→ **Task to complete**:
Among the lines below, count those with "width". Give the total alone.

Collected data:
◇ ◇ ◇ ◇ ◇ ◇ ◇
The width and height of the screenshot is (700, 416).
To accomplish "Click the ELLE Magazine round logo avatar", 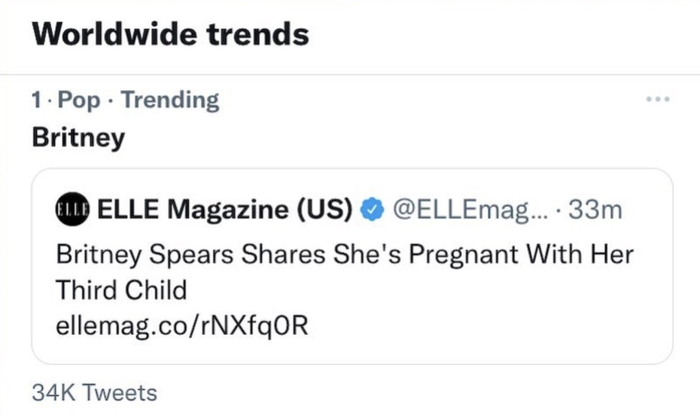I will click(x=73, y=210).
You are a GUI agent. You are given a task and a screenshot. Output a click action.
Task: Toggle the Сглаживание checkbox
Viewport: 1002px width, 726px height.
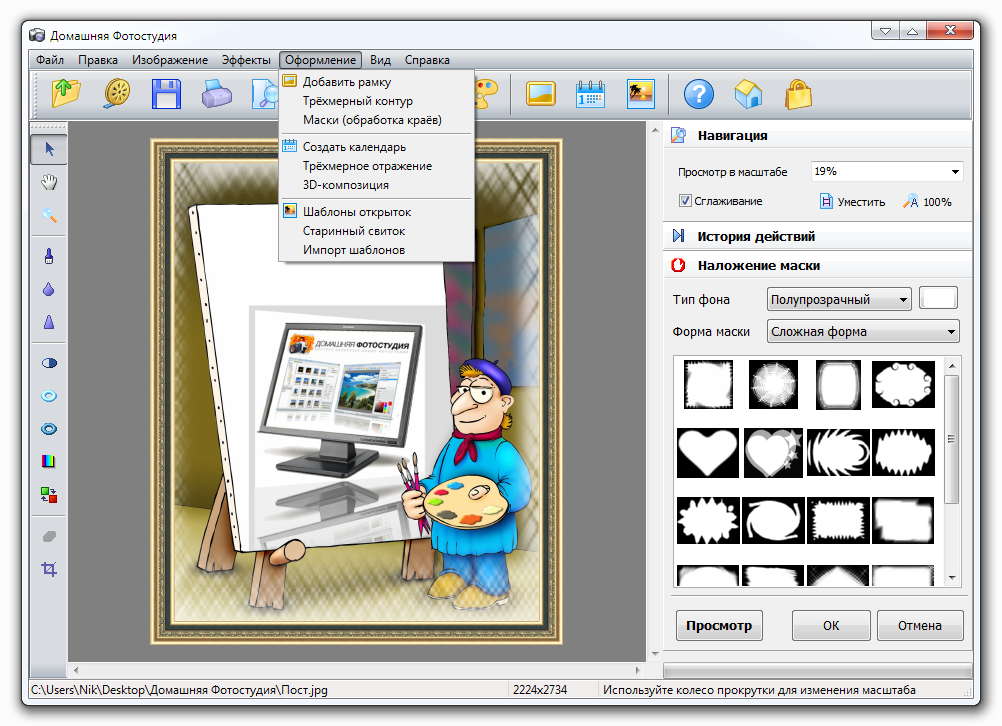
◇ ◇ ◇ ◇ ◇ ◇ ◇
→ **Written response**:
2